- _Information given_:
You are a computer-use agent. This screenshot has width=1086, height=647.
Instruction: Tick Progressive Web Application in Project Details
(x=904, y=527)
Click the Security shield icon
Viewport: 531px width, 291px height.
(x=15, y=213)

- _What is required_:
Please copy out every line of the listing above word for word, changing nothing.

- _Solution to this task_:
You are a computer-use agent. This screenshot has width=1086, height=647.
Instruction: Tick Progressive Web Application in Project Details
(x=904, y=527)
Click the Security shield icon
Viewport: 531px width, 291px height.
(x=15, y=213)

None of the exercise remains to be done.